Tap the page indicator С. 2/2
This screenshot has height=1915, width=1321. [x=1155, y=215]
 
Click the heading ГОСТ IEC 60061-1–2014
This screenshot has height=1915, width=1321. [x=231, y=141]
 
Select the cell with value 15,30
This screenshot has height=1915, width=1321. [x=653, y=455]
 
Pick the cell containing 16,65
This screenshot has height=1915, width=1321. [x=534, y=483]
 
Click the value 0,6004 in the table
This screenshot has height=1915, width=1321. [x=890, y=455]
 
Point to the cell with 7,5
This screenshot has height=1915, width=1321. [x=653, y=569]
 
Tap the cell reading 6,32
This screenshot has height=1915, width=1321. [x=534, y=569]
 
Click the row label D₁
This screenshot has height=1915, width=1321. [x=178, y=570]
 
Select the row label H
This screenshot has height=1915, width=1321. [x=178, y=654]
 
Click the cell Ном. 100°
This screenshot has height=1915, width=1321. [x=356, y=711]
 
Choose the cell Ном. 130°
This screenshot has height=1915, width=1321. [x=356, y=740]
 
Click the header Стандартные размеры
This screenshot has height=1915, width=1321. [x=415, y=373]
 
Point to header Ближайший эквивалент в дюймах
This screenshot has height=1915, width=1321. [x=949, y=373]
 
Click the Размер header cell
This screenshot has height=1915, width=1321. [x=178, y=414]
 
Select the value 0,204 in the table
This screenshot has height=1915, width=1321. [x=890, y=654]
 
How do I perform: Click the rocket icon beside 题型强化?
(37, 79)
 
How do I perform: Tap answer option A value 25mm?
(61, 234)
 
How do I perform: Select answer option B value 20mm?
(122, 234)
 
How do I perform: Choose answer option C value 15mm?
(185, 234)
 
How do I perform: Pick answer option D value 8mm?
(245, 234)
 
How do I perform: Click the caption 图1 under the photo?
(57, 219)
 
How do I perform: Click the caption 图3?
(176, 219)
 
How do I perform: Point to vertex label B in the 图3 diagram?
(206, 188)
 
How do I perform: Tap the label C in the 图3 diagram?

◆ ◆ ◆ ◆ ◆

#### [Written exercise]
Please change each "How do I perform" in the items above to "How can I carry out", and give all the lines again with nothing else altered.

#### [Task output]
Tap the page indicator С. 2/2
This screenshot has height=1915, width=1321. [x=1155, y=215]
 
Click the heading ГОСТ IEC 60061-1–2014
This screenshot has height=1915, width=1321. [x=231, y=141]
 
Select the cell with value 15,30
This screenshot has height=1915, width=1321. [x=653, y=455]
 
Pick the cell containing 16,65
This screenshot has height=1915, width=1321. [x=534, y=483]
 
Click the value 0,6004 in the table
This screenshot has height=1915, width=1321. [x=890, y=455]
 
Point to the cell with 7,5
This screenshot has height=1915, width=1321. [x=653, y=569]
 
Tap the cell reading 6,32
This screenshot has height=1915, width=1321. [x=534, y=569]
 
Click the row label D₁
This screenshot has height=1915, width=1321. [x=178, y=570]
 
Select the row label H
This screenshot has height=1915, width=1321. [x=178, y=654]
 
Click the cell Ном. 100°
This screenshot has height=1915, width=1321. [x=356, y=711]
 
Choose the cell Ном. 130°
This screenshot has height=1915, width=1321. [x=356, y=740]
 
Click the header Стандартные размеры
This screenshot has height=1915, width=1321. [x=415, y=373]
 
Point to header Ближайший эквивалент в дюймах
This screenshot has height=1915, width=1321. [x=949, y=373]
 
Click the Размер header cell
This screenshot has height=1915, width=1321. [x=178, y=414]
 
Select the value 0,204 in the table
This screenshot has height=1915, width=1321. [x=890, y=654]
 
How can I carry out: Click the rocket icon beside 题型强化?
(37, 79)
 
How can I carry out: Tap answer option A value 25mm?
(61, 234)
 
How can I carry out: Select answer option B value 20mm?
(122, 234)
 
How can I carry out: Choose answer option C value 15mm?
(185, 234)
 
How can I carry out: Pick answer option D value 8mm?
(245, 234)
 
How can I carry out: Click the caption 图1 under the photo?
(57, 219)
 
How can I carry out: Click the caption 图3?
(176, 219)
 
How can I carry out: Point to vertex label B in the 图3 diagram?
(206, 188)
 
How can I carry out: Tap the label C in the 图3 diagram?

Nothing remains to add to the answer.